Responda, por favor, às perguntas sobre o trecho da entrevista:
(a) Quais temas, segundo o entrevistado, vão pesar no pleito deste ano?
(b) Em que ano ocorreu a saída dele do Ministério da Fazenda?
(c) O que ele afirma que estava escondendo na época?

##### Trecho do documento #####

Como o senhor projeta o pleito deste ano?
Vai pesar não tanto a economia, porque ela não está tão boa que domine positivamente o debate, nem tão mal que domine negativamente, mas, isso sim, temas mais complicados: segurança, problemas de lei e ordem, corrupção, diferenças ideológicas ao abordar os problemas. É uma incógnita como os candidatos vão interpretar isso. Alguns estão interpretando no sentido simplista, com soluções na base da bala, da pena de morte. Não é por aí. Tem de ter outro tipo de abordagem. Vai ser uma campanha complicada.
Hoje o senhor fala com tranquilidade sobre o vazamento de sua frase em rede nacional, que levou a sua saída do Ministério da Fazenda, em 1994?
Naquele momento foi muito ruim. Foi o final súbito de uma gestão. Mas nunca culpei ninguém por isso. Assumi desde o inicio, me desculpei publicamente. Deixei o governo, nunca mais pleiteei posto de vida pública. Na verdade, o que fiz foi um deslize, uma infelicidade verbal. O que sempre me espanta, mas não há nada que eu possa fazer para mudar isso, é que as pessoas não se dão conta de que eu disse uma coisa e fazia o contrário. Porque o que eu disse é que o que era bom, a gente divulga, o que era ruim, a gente esconde. Que é uma frase boba. Nunca acreditei nisso. O que as pessoas não perceberam é que eu estava escondendo que a inflação tinha caído no segundo mês, e eu não podia falar ainda porque faltavam dois dias para fechar o mês de agosto.

##### Segmento de dados #####

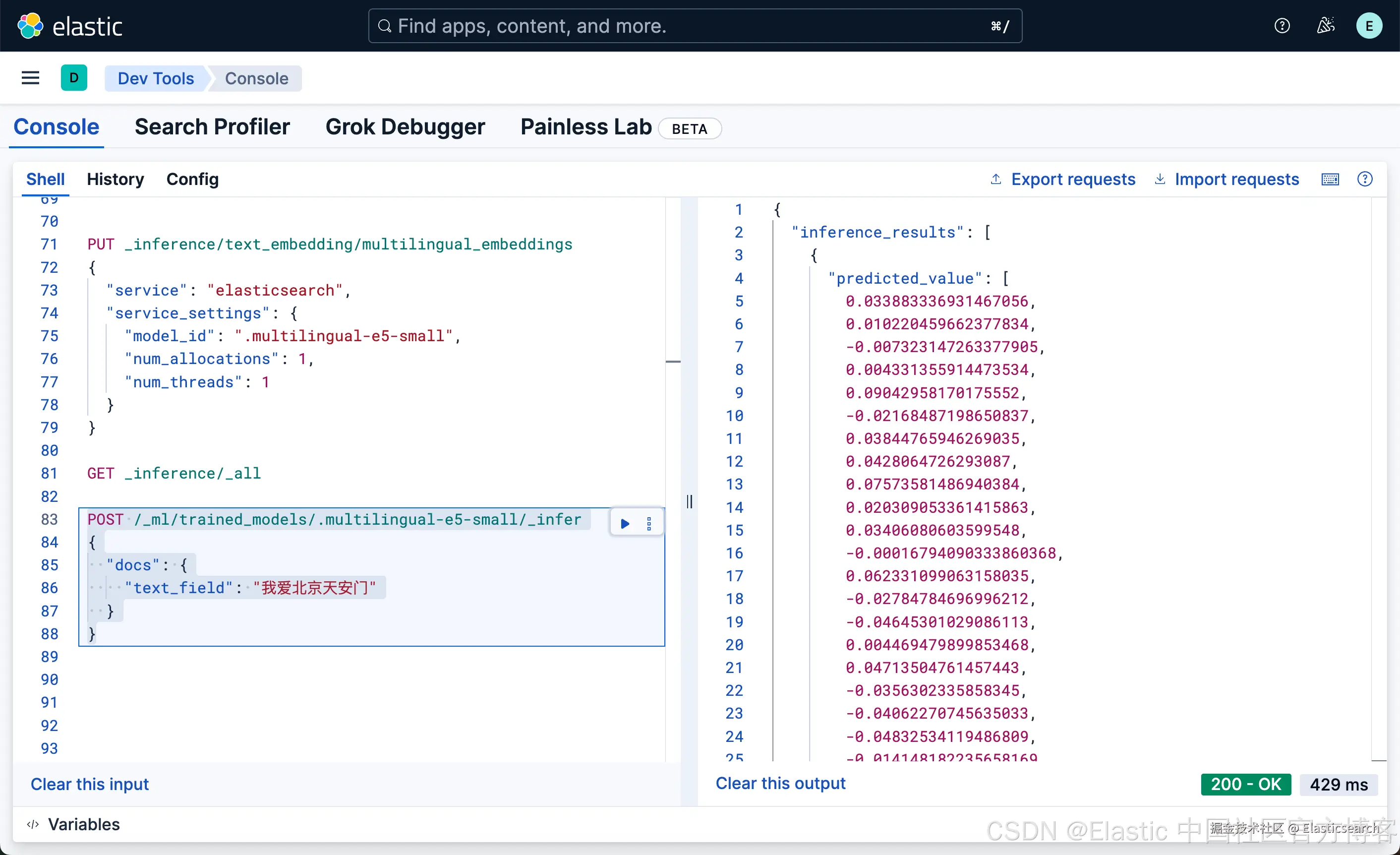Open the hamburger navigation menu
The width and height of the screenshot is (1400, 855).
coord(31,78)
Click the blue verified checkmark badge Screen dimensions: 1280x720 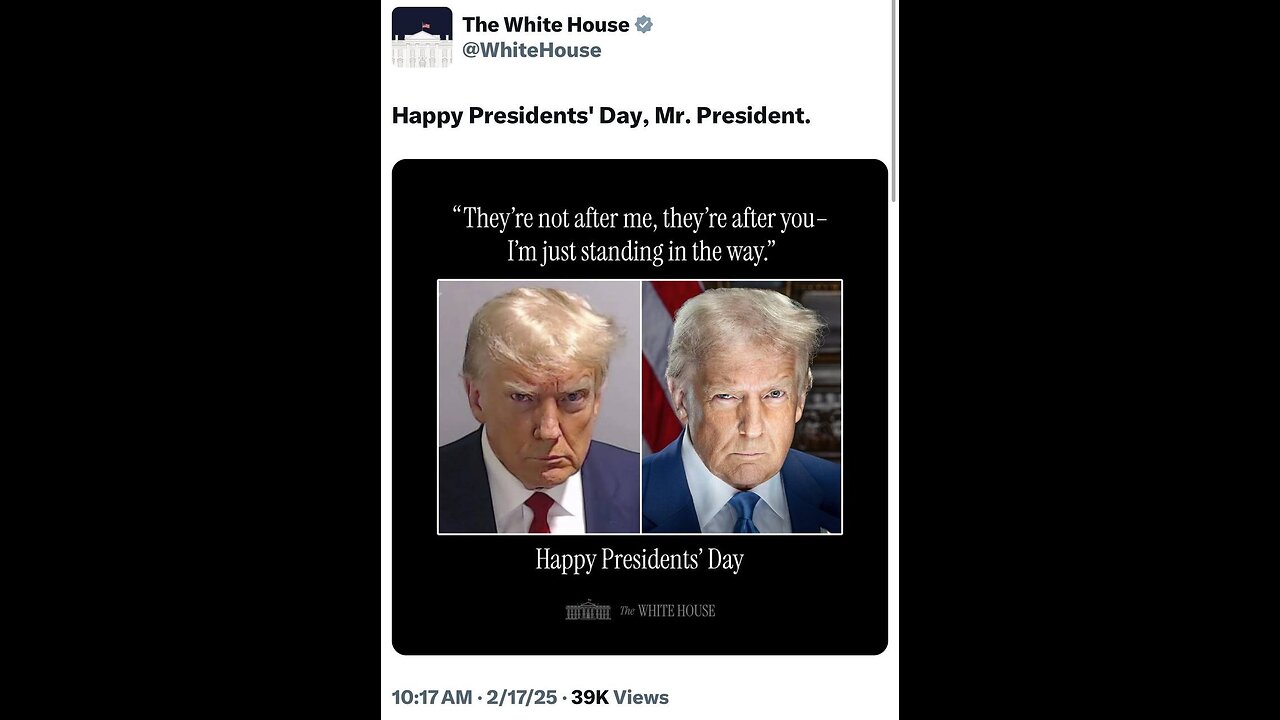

#####

— Resposta abaixo —
(a) Segurança, problemas de lei e ordem, corrupção e diferenças ideológicas ao abordar os problemas.
(b) Em 1994.
(c) Que a inflação tinha caído no segundo mês, algo que ele ainda não podia anunciar porque faltavam dois dias para fechar o mês de agosto.